Rumors have been flying around for awhile now that Nvidia would be launching an RTX 2060 GPU with 12GB of memory, and today Nvidia confirmed it does exist. Instead of just launching the GPU via press release or with hardware-sampled reviews, it simply noted in its latest GeForce graphics driver 497.09 release notes that the RTX 2060 12GB is supported by the new driver.
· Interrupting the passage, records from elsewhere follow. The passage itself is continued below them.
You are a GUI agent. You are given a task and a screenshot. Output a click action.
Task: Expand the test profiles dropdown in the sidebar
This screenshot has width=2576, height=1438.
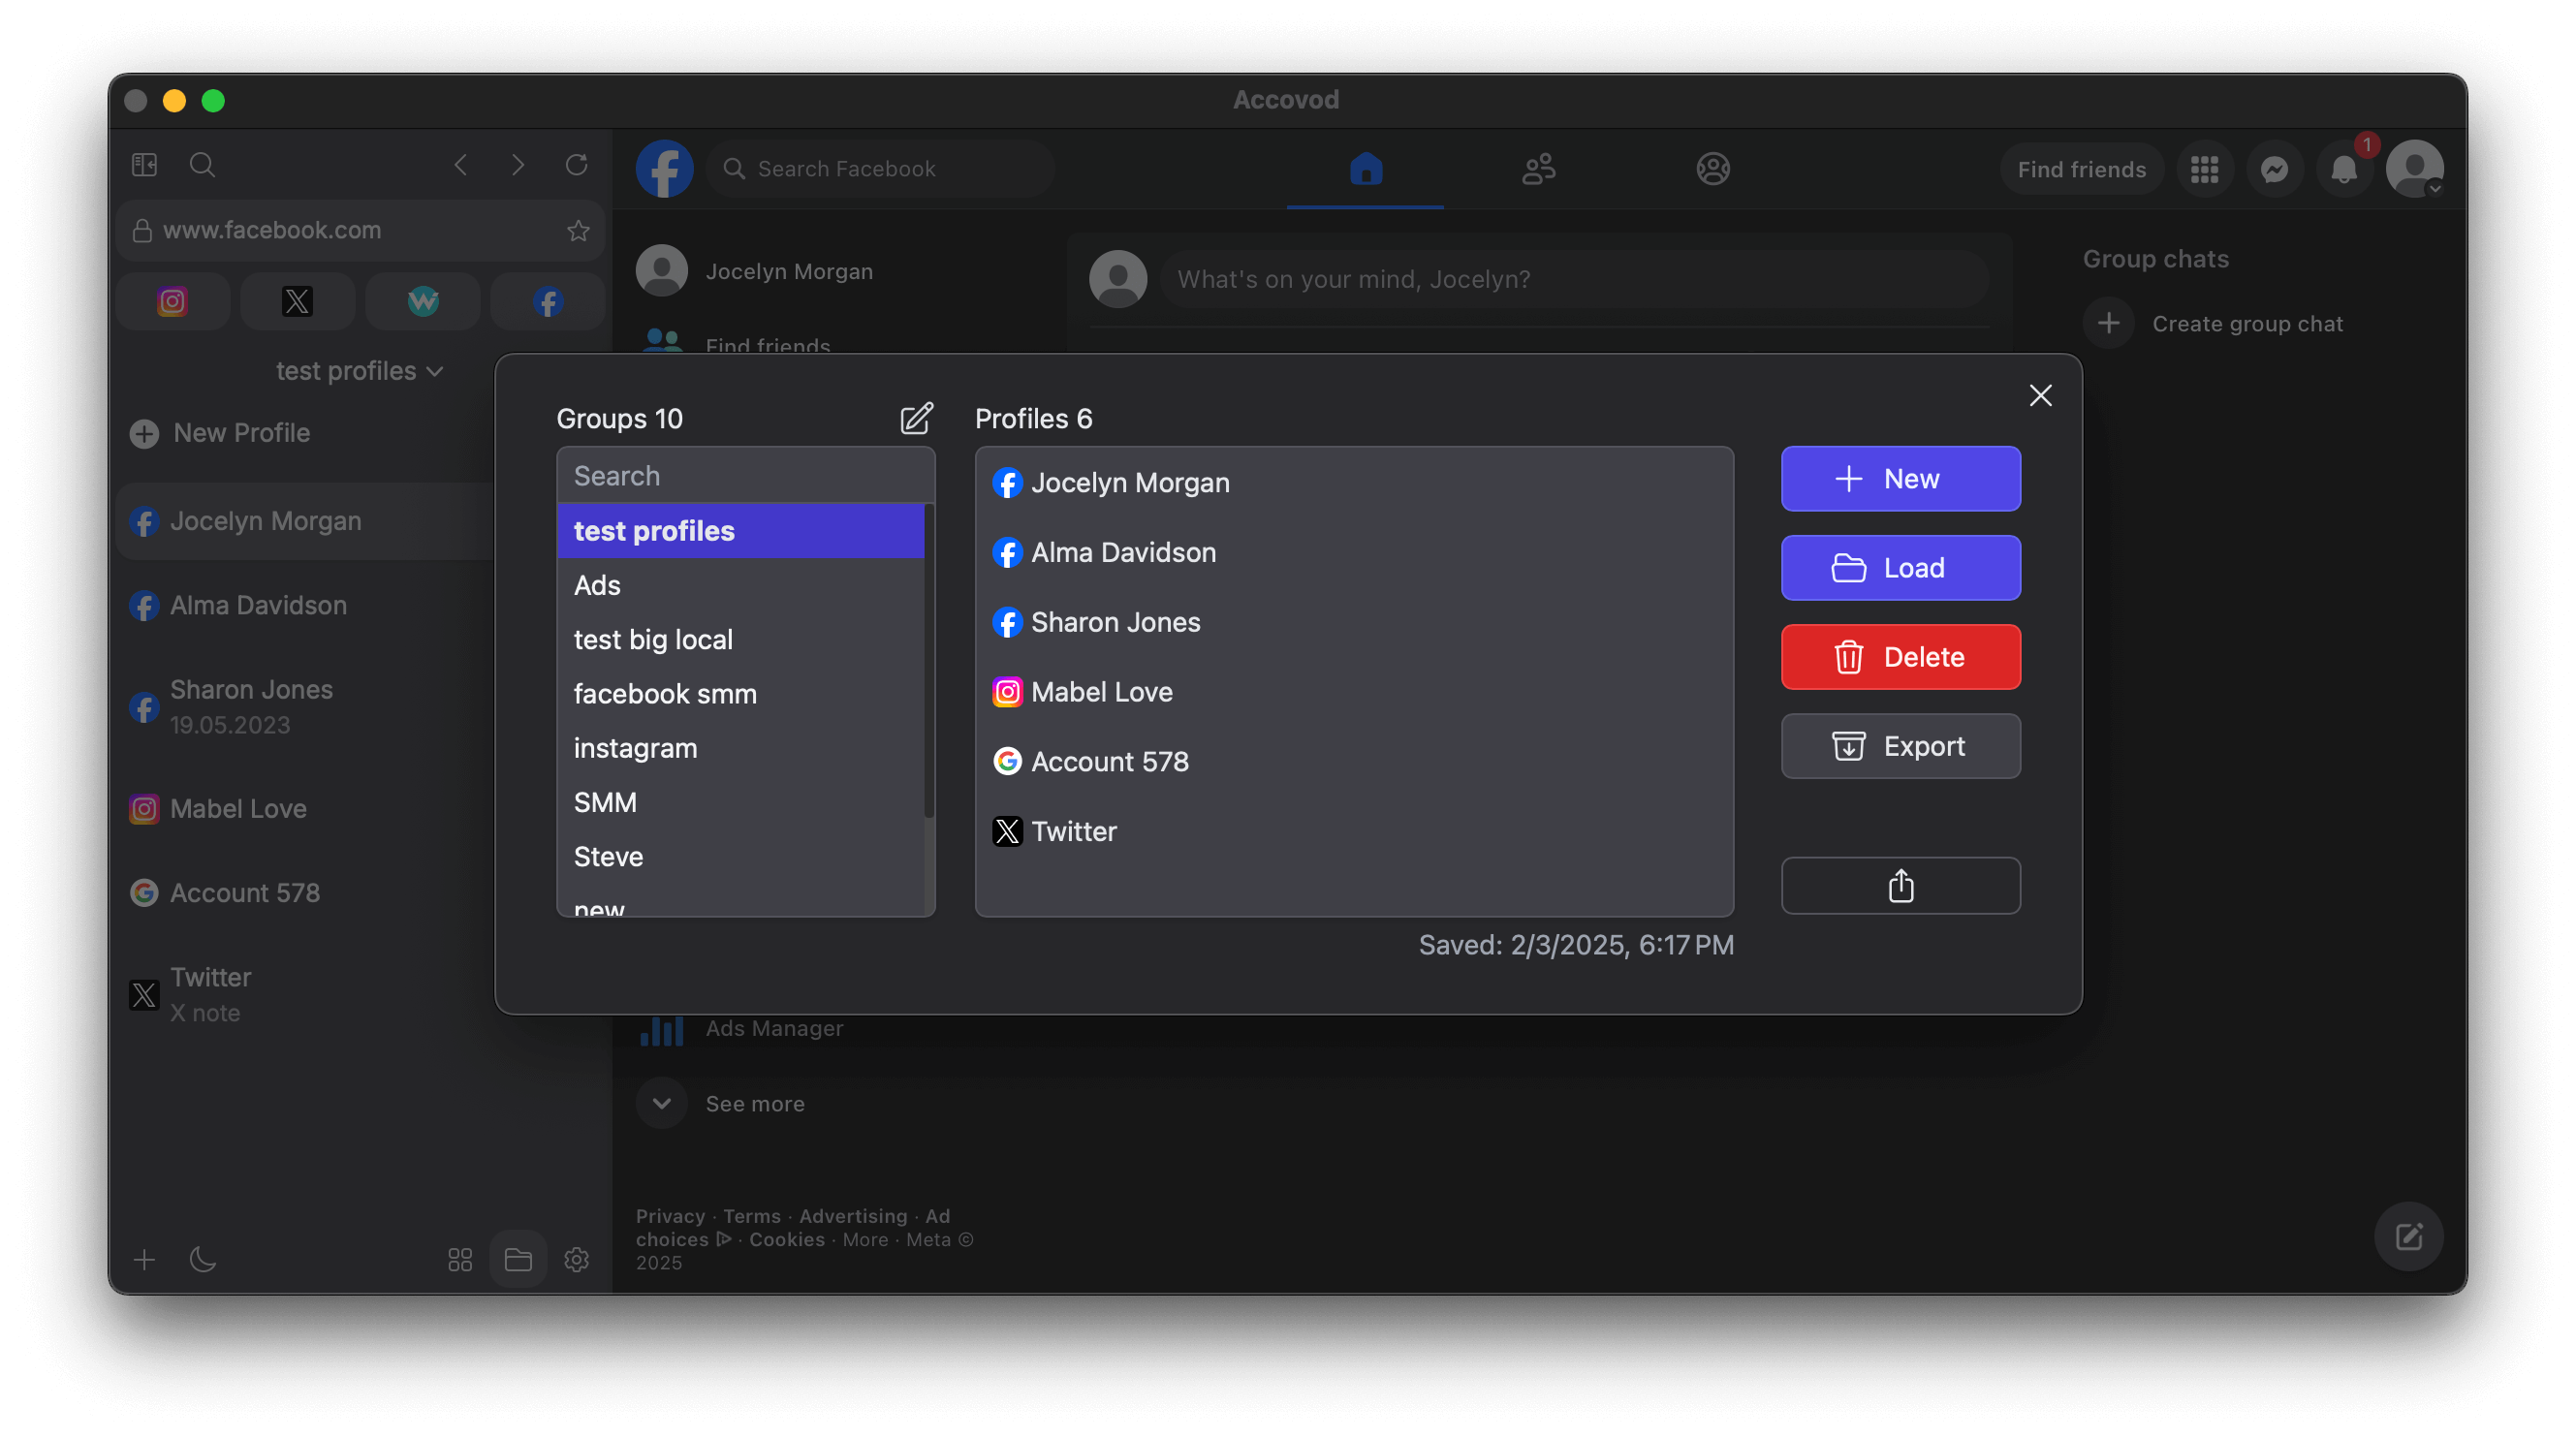pyautogui.click(x=359, y=370)
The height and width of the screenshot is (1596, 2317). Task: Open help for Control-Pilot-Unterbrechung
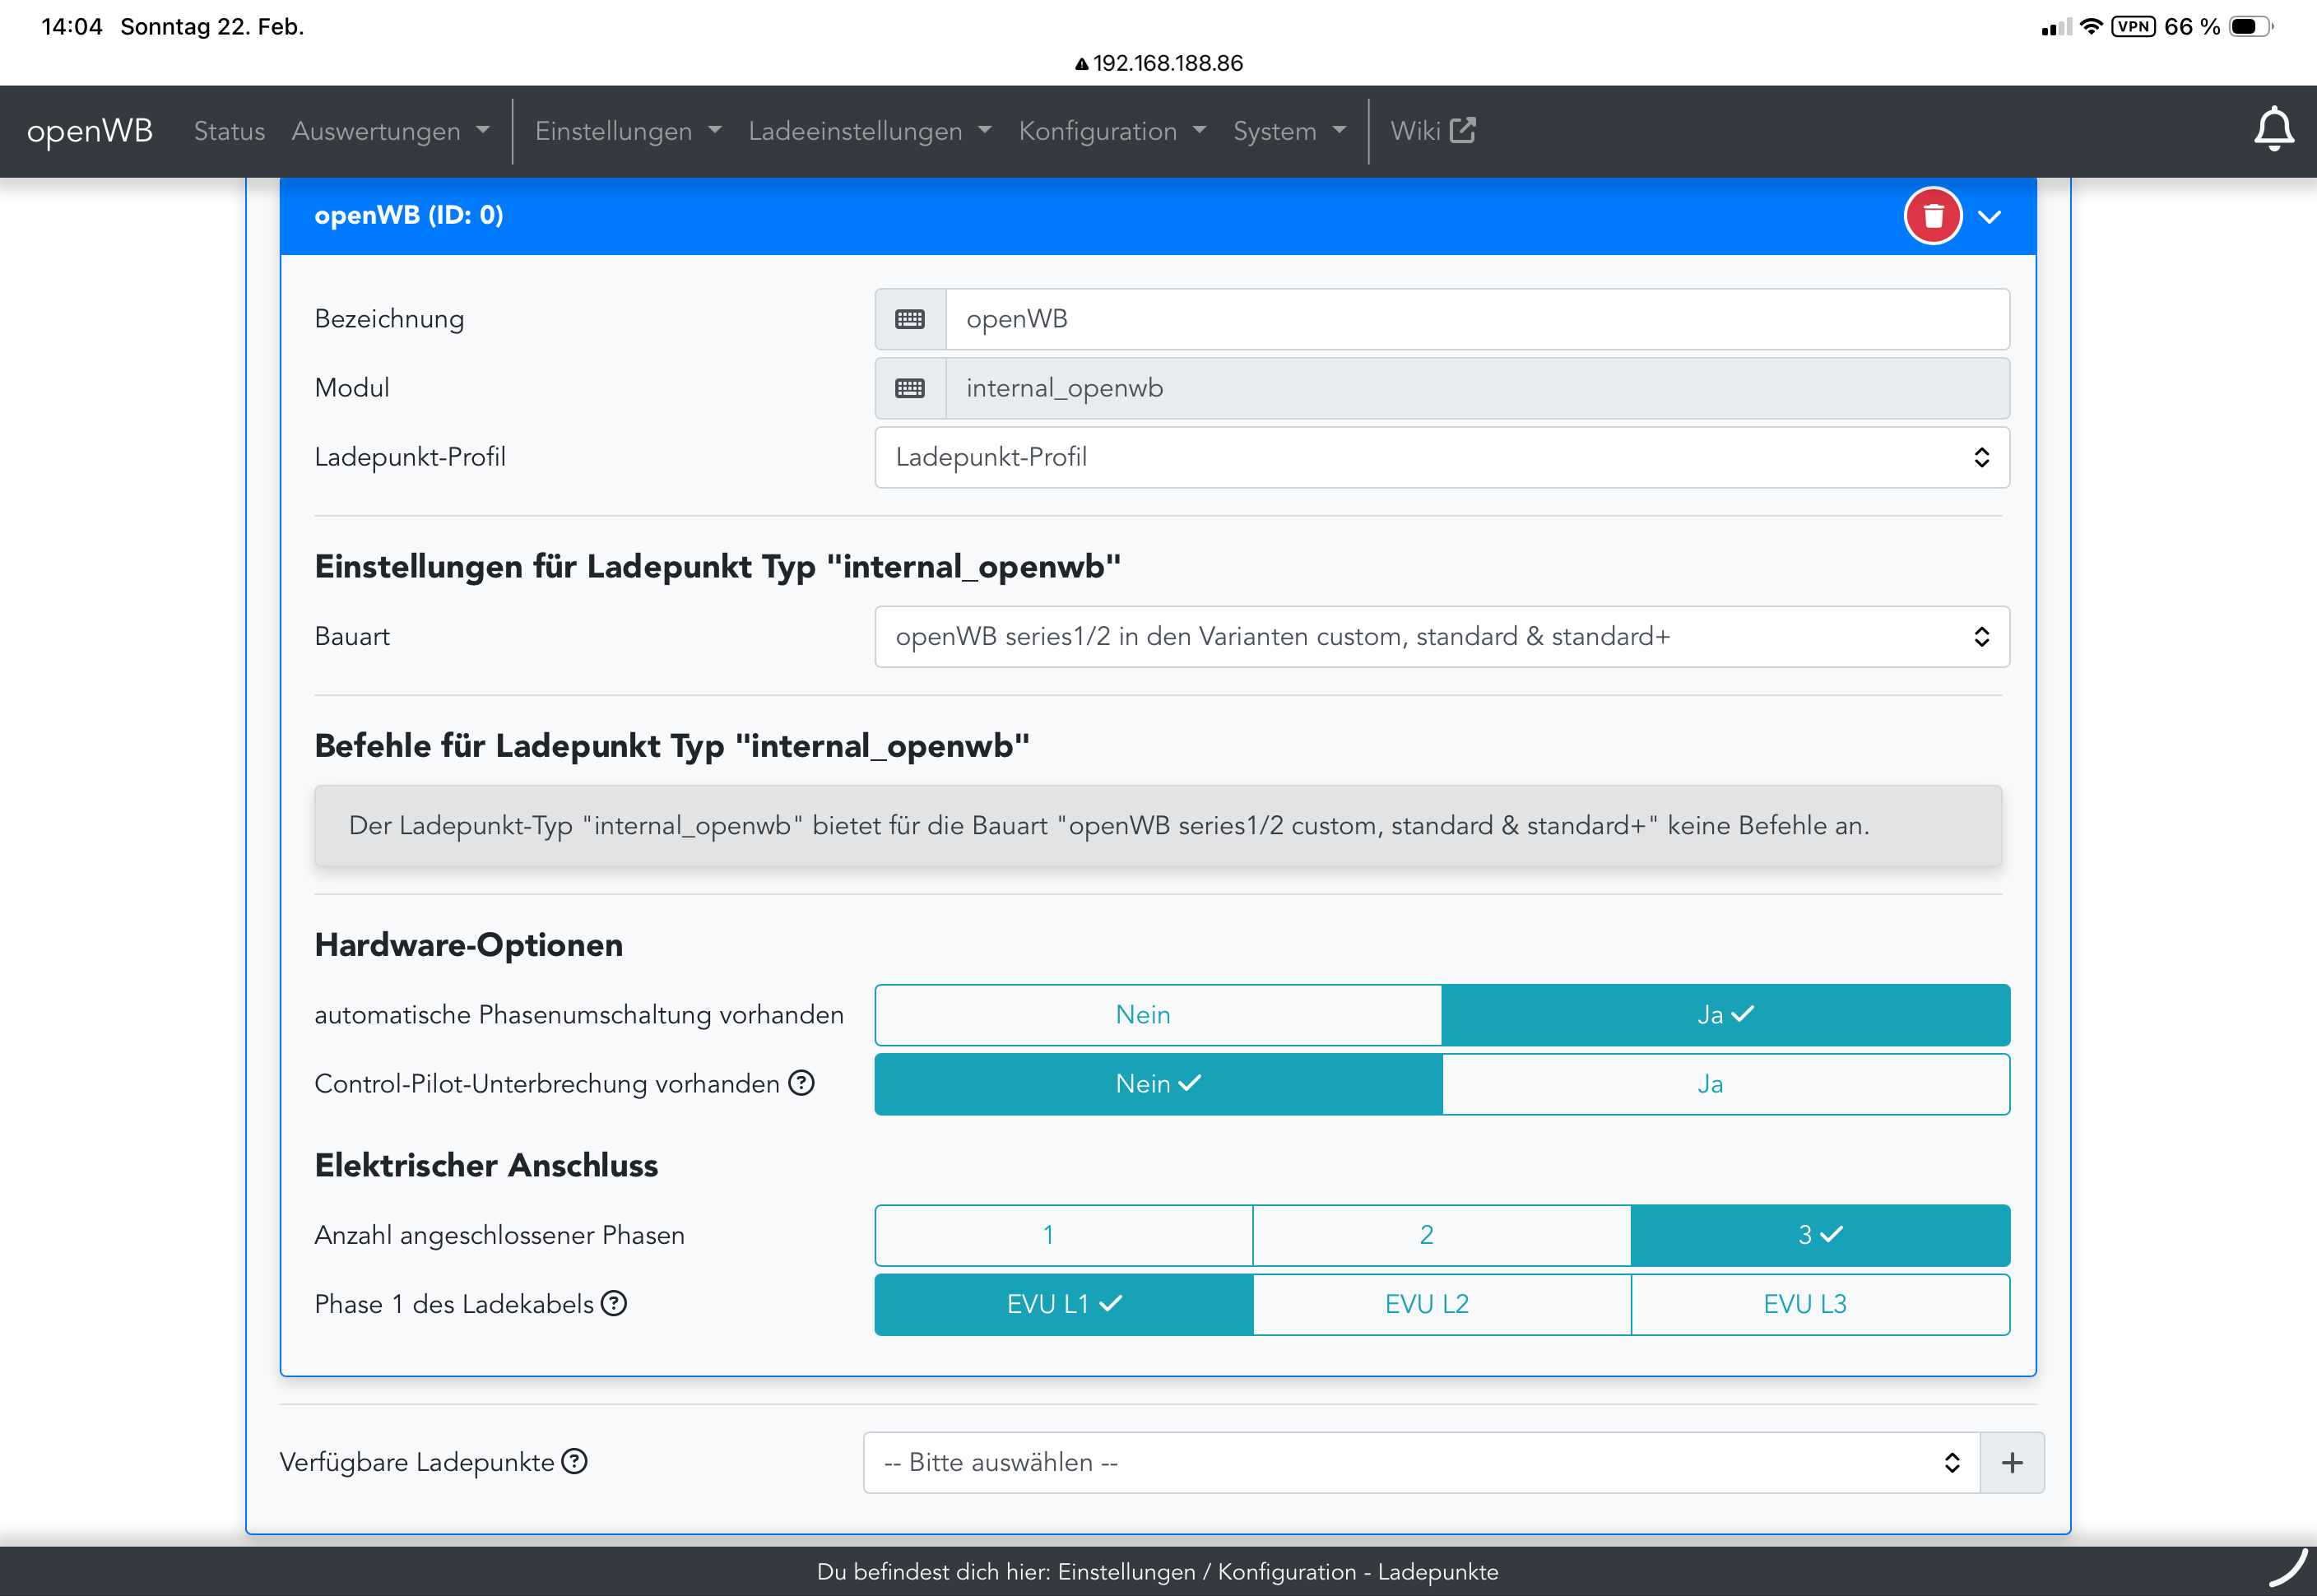coord(801,1083)
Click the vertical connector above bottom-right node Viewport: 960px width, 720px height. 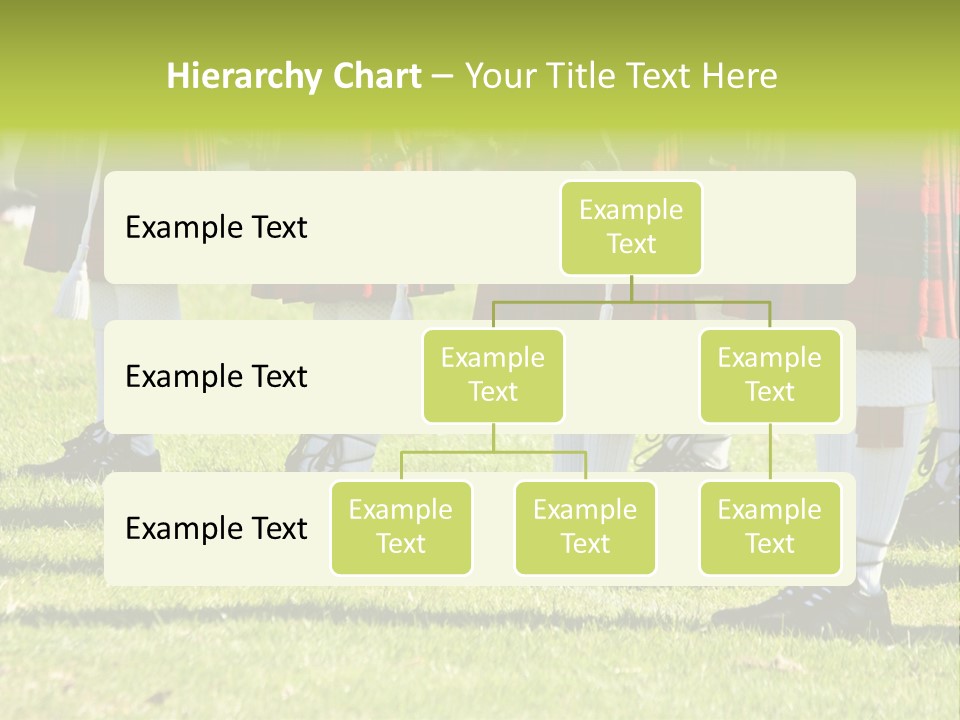[770, 452]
This “leak” means the GPU should be launching soon, most likely just in time for holiday shoppers to not be able to purchase one.
The GPU is a “Turing refresh,” and will be a slightly upgraded version of the card that launched in January 2019. In addition to having double the memory, going from 6GB to 12GB of GDDR6 14Gb/s, the card will also reportedly offer slightly more CUDA cores as well, going from 1,920 in the OG card to 2,176. These additional cores effectively make the card an RTX 2060 Super, which was, and still is, a good midrange GPU, as long as you’re not trying to play Cyberpunk with ray tracing at 4K. One big change though is that it will supposedly have a narrower memory bus, going from 256-bit in the Super version to 192-bit in the new GPU. This reduction in bus width should have a significant impact on the card’s ray tracing performance and ability to run rasterized games at higher resolutions such as 1440p. This will likely make it mostly a 1080p rasterizing card with little chance of running RT in AAA games. The card will boast higher TDP than the Super too, sucking down 184w compared to just 175w.
Regarding the question of why Nvidia would choose to launch an “old” GPU now, the reasoning seems to be twofold: it thinks it will be a card that gamers can actually purchase (imagine that!), and it will be easy to produce as well. Hitting up TSMC’s 12nm node means there’s not much competition for wafers at this time, and according to Tom’s Hardware the card’s lowly 33.06 MH/S Ethereum hash rate is so low that miners won’t even bother. That’s a third lower than an RTX 3060’s hash rate, so it’s possible miners just might pass this one by. However, if the past has taught us anything it’s that even if miners skip it (they probably won’t) there’s still bots to contend with, so we’re skeptical of the notion that any GPU could have widespread availability here in 2021.
The card is rumored to be priced at $300, which would aim it directly at the underwhelming Radeon RX 6600, which has an MSRP of $329. Gigabyte already accidentally leaked the existence of four models in an EEC posting previously, so it’s possible this new GPU will only be made by Nvidia’s partners, instead of the company producing its own Founder’s Edition boards. The GPU is supposed to launch on December 7th, so watch this space.